Good laughs: Conan O’Brien’s, um, inspiring speeches and some musings on comedy
September 11, 2006
Stuyvesant HS commencement speech PART I.
While I was googling the text for Conan O’Brien’s commencement speech to the Harvard graduating class of 2000, I found this new speech he recently gave to the Stuyvesant High School
graduating class of 2006. While the amateur video’s a little shakey and the audio’s understandably not broadcast quality, it’s a fairly decent recording. And besides, any chance to watch Conan in action is great entertainment… So bear with it and plug in good speakers.
I’ve always been a fan of comedy–specifically stand-up, but then I have an appetite for good comedy writing in general, so I’m hooked on everything from satire websites to these newer trends of sitcoms. And hence, my own short-lived career as a stand-up comedian (mind you, not the slapstick variety popular in the Philippines). That ended really abruptly with my realization that, one, I wasn’t funny, and two, that I lived in the Philippines.
Anyway, YouTube wasn’t in existence in 2000, so all I can find of Conan’s 2000 commencement speech at Harvard was the printed text, which makes for a hilarious read.
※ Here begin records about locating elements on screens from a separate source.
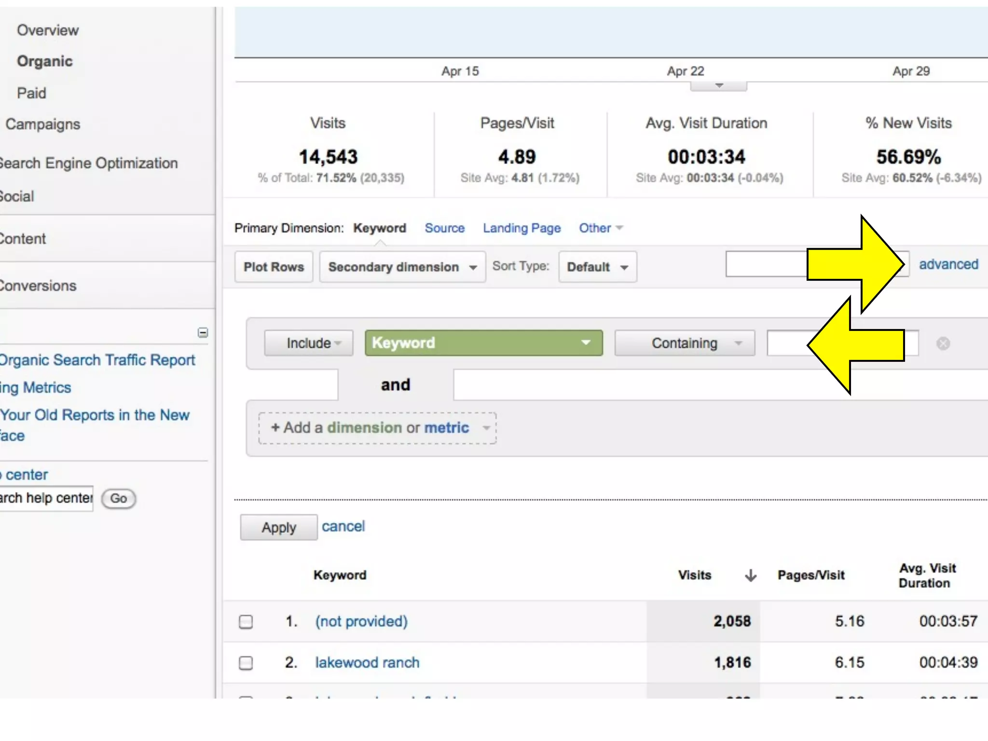This screenshot has width=988, height=741.
Task: Open the Sort Type Default dropdown
Action: pyautogui.click(x=597, y=267)
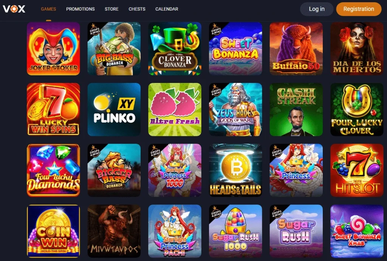The height and width of the screenshot is (261, 387).
Task: Switch to the Promotions menu item
Action: 80,9
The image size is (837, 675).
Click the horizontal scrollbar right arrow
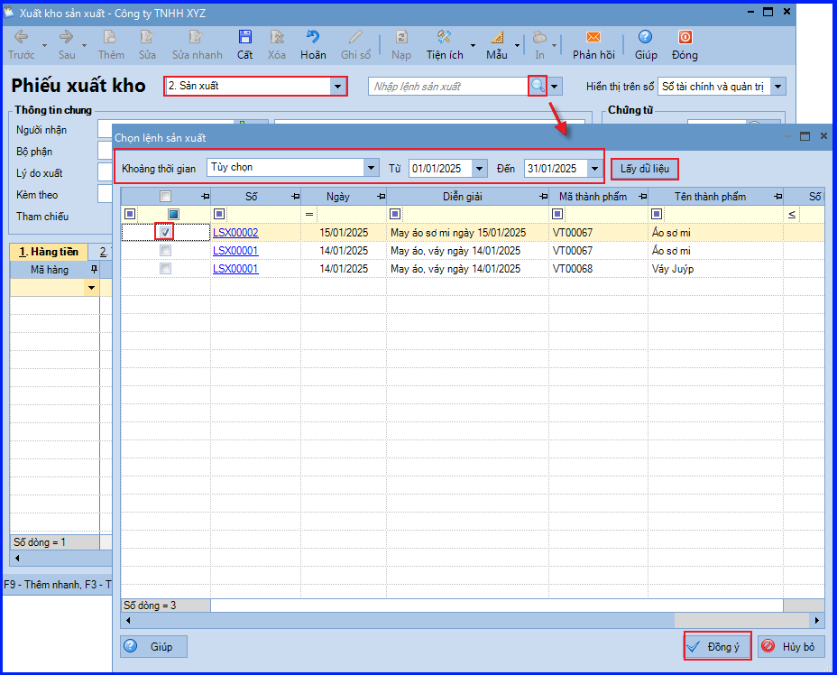tap(817, 621)
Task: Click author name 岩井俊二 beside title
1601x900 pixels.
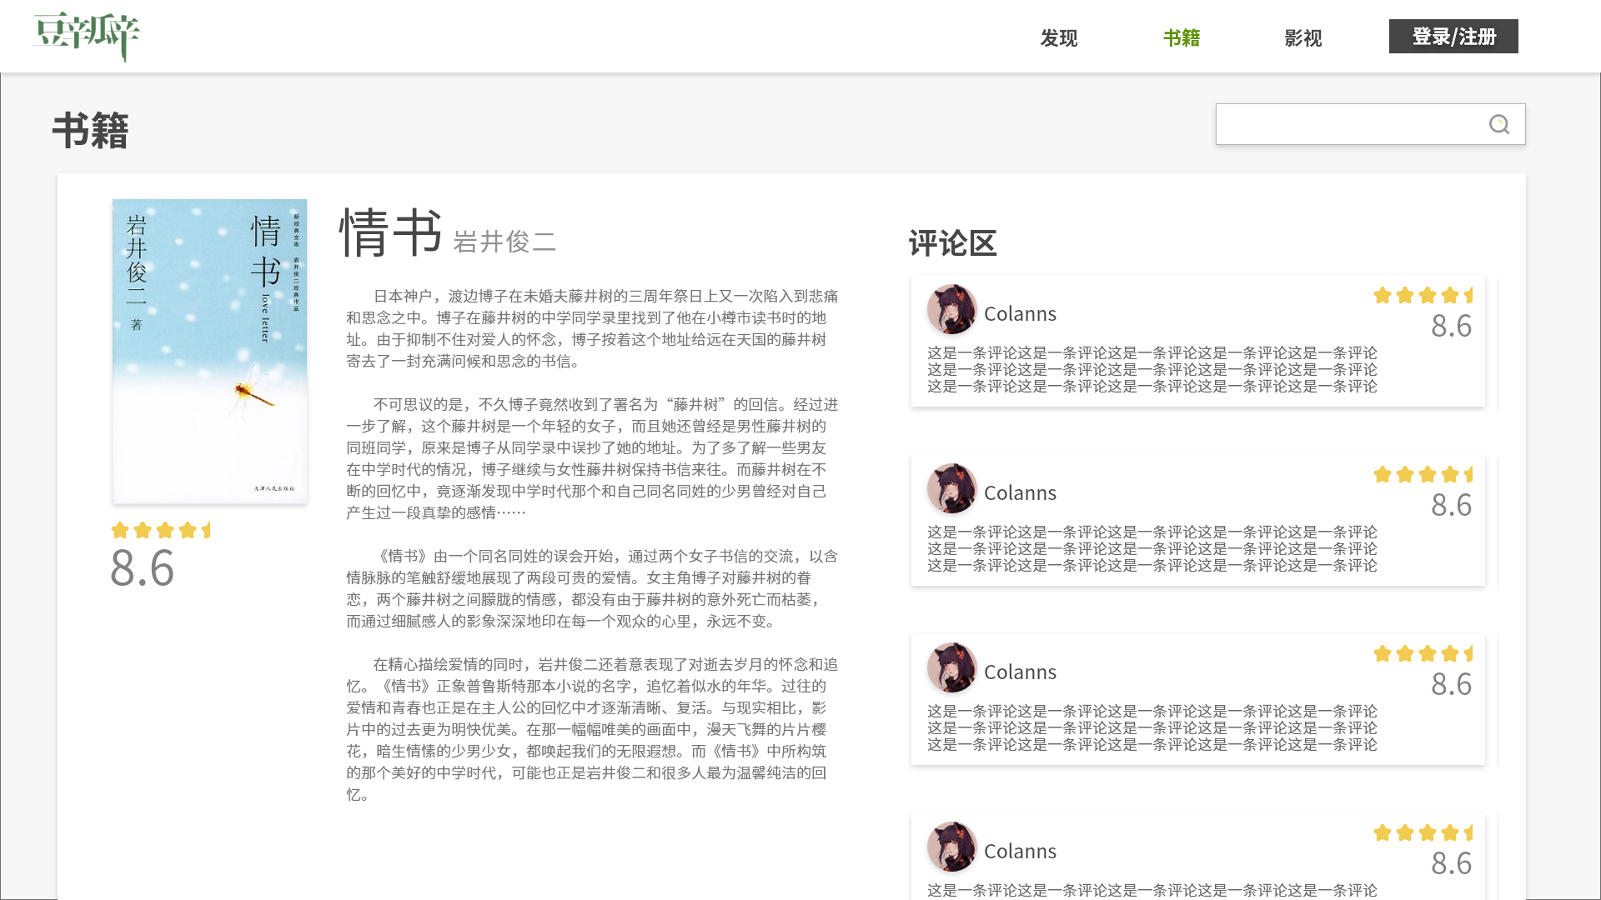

There are a lot of sites that carry it on the next, such as this one at February 7. Here’s an excerpt from the text:
“The point is that, although you see me as a celebrity, a member of the cultural elite, a kind of demigod, I was actually a student here once much like you. I came here in the fall of 1981 and lived in Holworthy. I was, without exaggeration, the ugliest picture in the Freshman Face book. When Harvard asked me for a picture the previous summer, I thought it was just for their records, so I literally jogged in the August heat to a passport photo office and sat for a morgue photo. To make matters worse, when the Face Book came out they put my picture next to Catherine Oxenberg, a stunning blonde actress who was accepted to the class of ‘85 but decided to defer admission so she could join the cast of “Dynasty.” My photo would have looked bad on any page, but next to Catherine Oxenberg, I looked like a mackerel that had been in a car accident. You see, in those days I was six feet four inches tall and I weighed 150 pounds. Recently, I had some structural engineers run those numbers into a computer model and, according to the computer, I collapsed in 1987, killing hundreds in Taiwan.”
Go read it already if you haven’t. Oh, for the second half of the Stuy speech, it’s here on YouTube. By the way, just like most people who love Conan, I really enjoy watching Jon Stewart and Stephen Colbert. And before that, of course, I got my crazier satirical fixes from The Onion.
Oh, gotta love Triumph the Insult Comic Dog, too.